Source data

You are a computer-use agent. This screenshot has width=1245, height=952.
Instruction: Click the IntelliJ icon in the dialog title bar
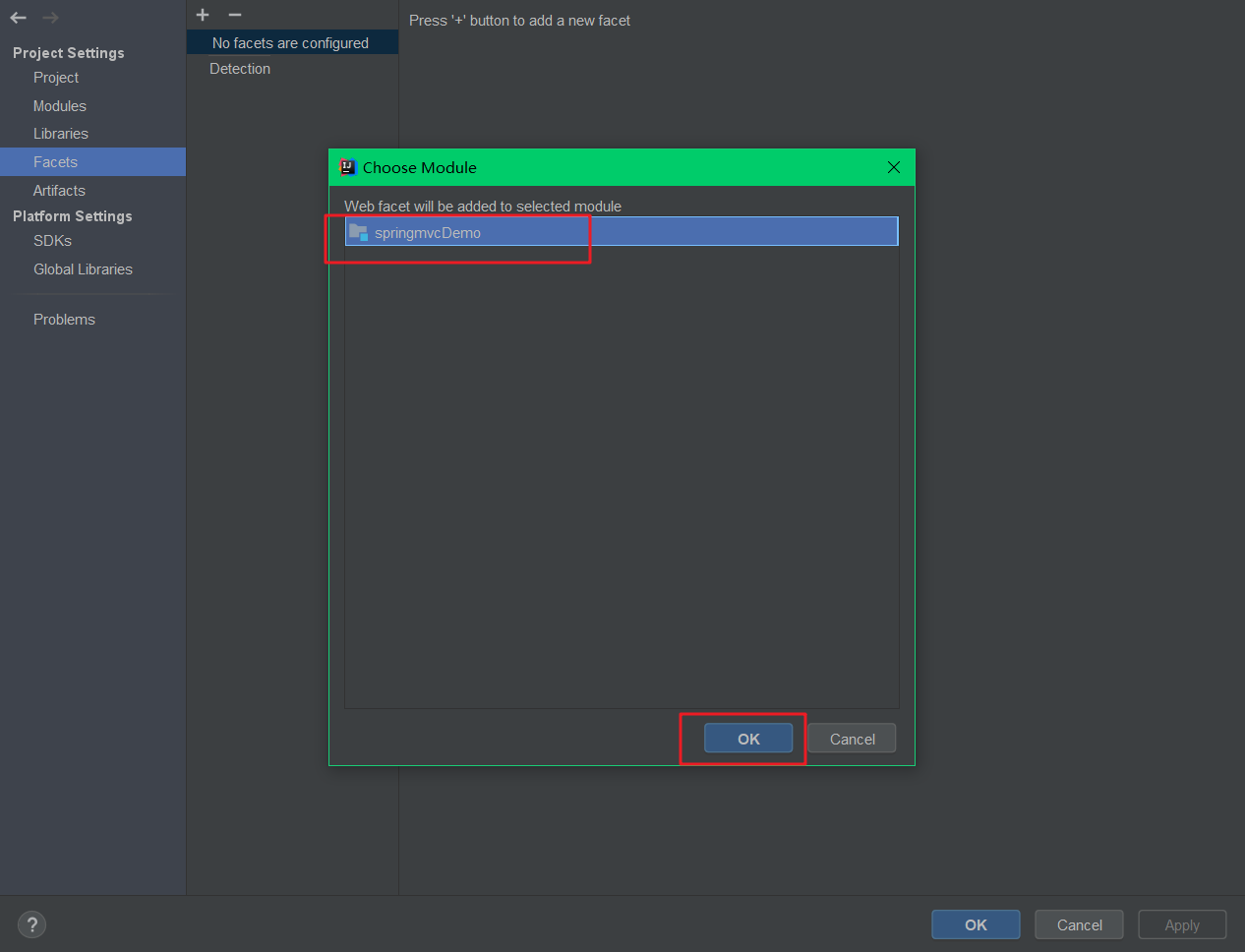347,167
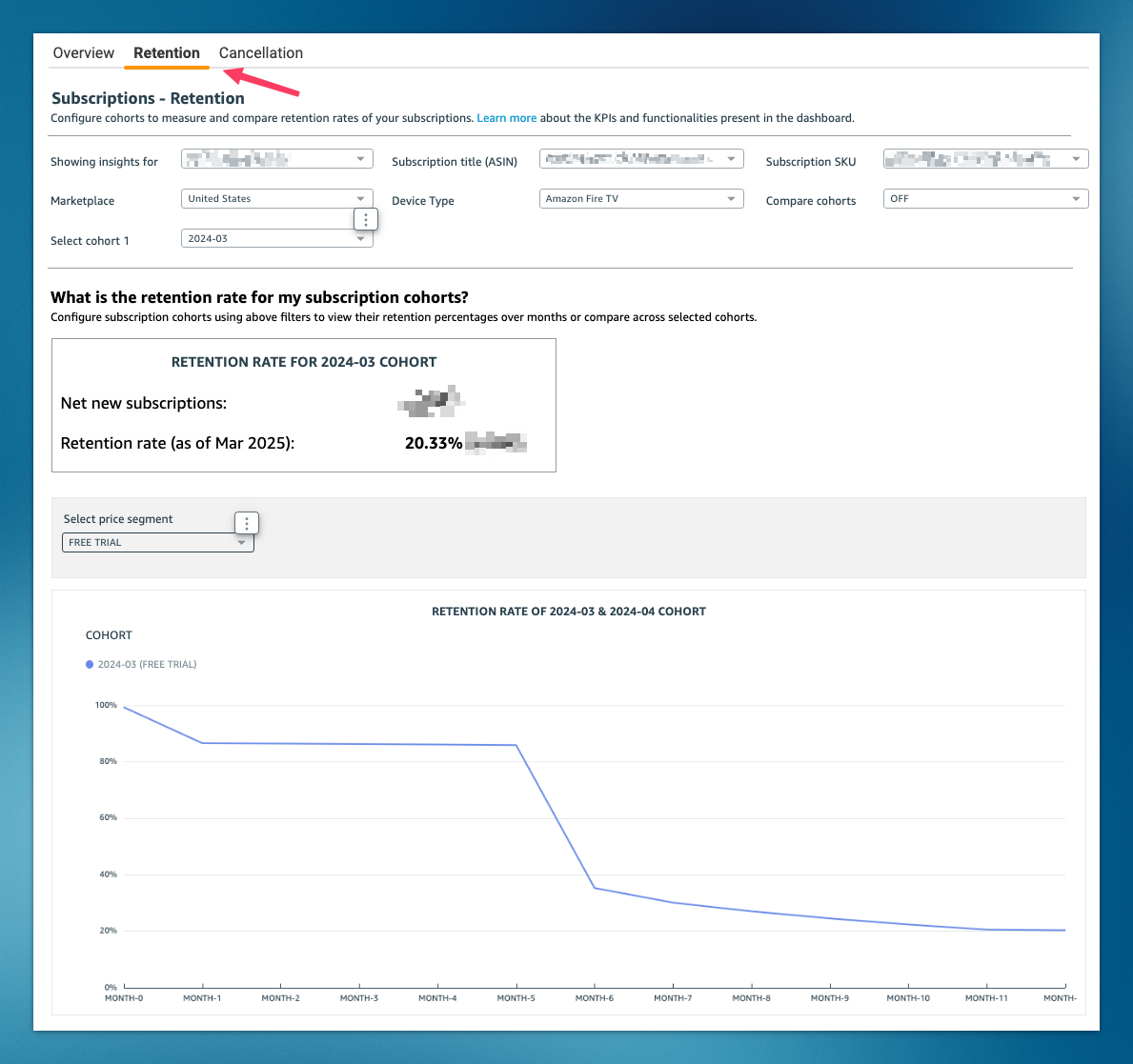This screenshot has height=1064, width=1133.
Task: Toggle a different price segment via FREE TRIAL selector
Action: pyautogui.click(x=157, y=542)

---

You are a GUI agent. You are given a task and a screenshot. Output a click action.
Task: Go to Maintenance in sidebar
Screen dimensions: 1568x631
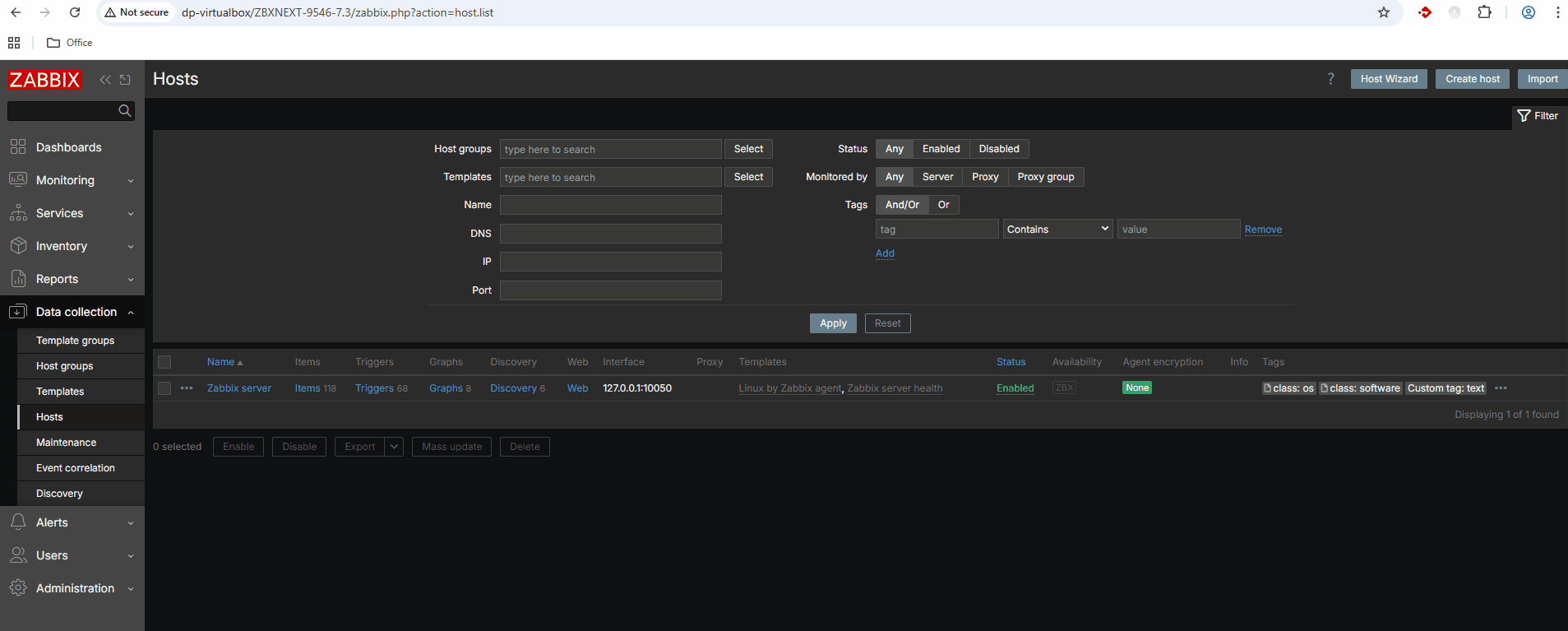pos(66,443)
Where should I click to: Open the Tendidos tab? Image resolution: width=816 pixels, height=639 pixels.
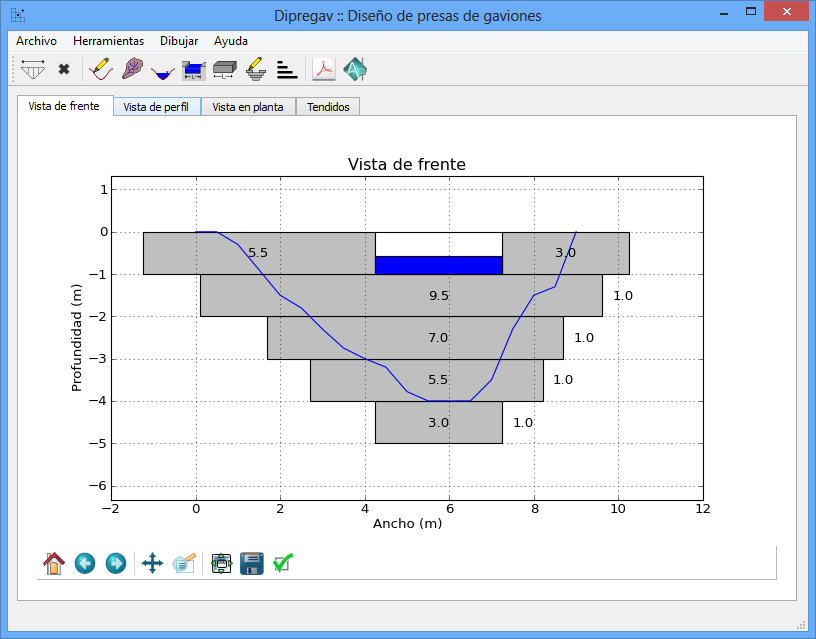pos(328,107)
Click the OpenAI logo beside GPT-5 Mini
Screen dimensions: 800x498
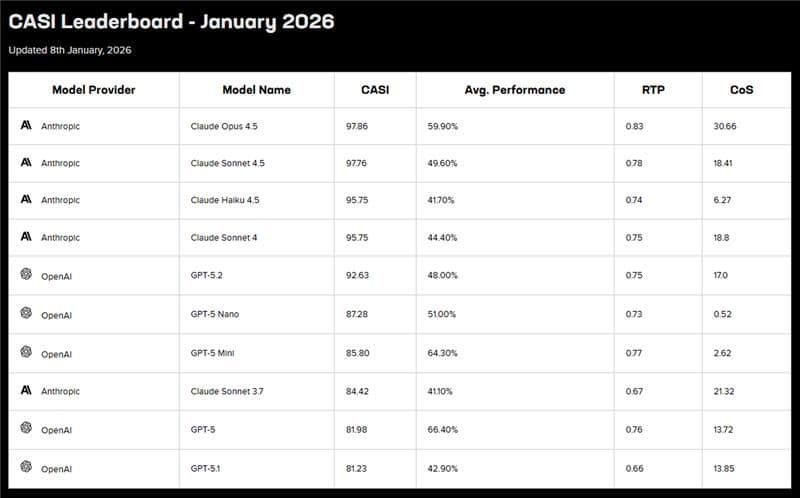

* * *

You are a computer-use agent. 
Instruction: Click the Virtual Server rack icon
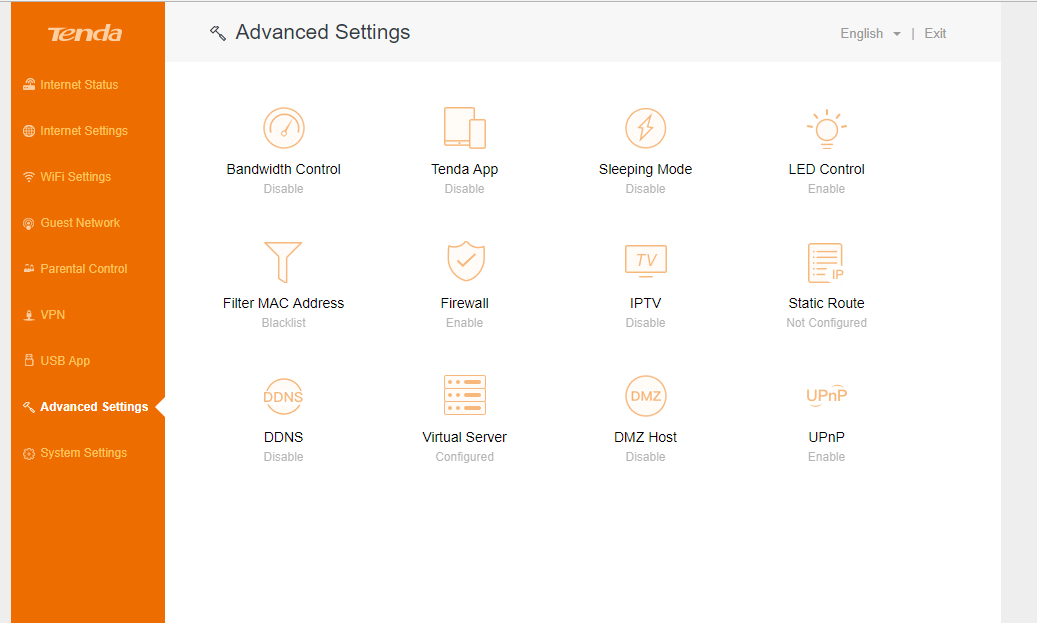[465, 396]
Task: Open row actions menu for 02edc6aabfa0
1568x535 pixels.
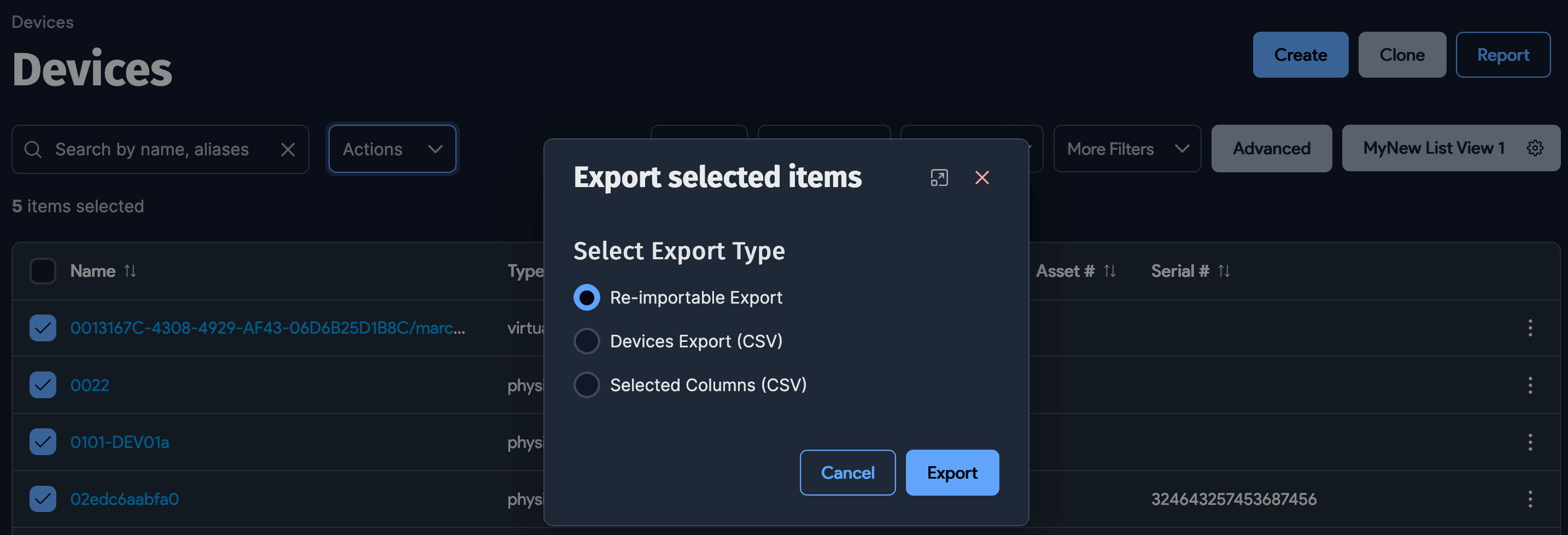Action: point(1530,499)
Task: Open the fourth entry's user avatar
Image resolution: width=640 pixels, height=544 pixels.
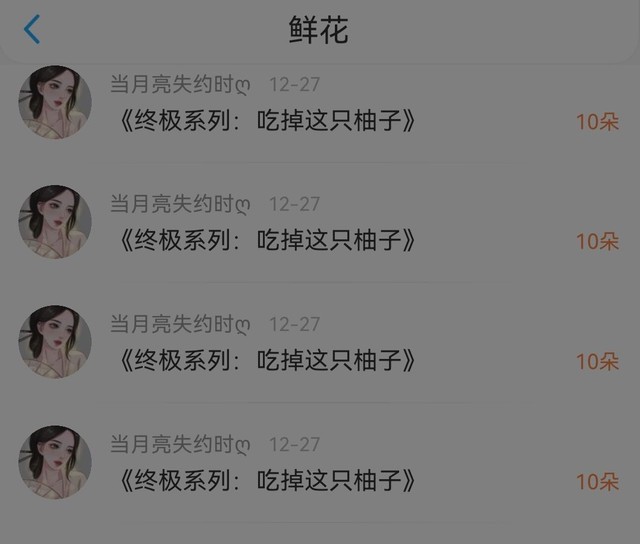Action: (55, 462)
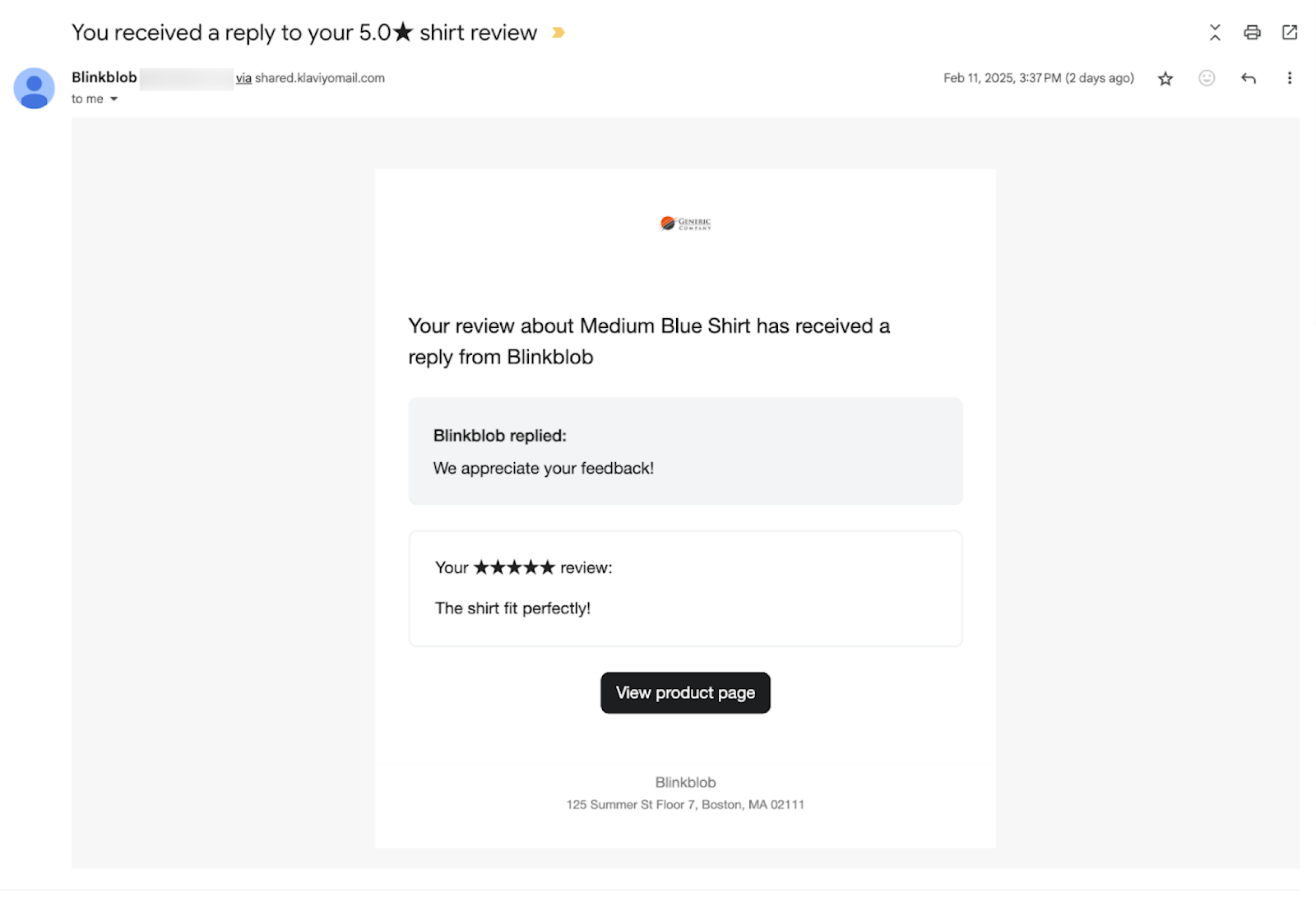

Exercise objective: Return, in full, every line of these entries that holds "agent".

Answer to this problem:
You are a computer-use agent. This screenshot has width=1245, height=952.
You are a GUI agent. You are given a task and a screenshot. Output a click action.
You are a computer-use agent. 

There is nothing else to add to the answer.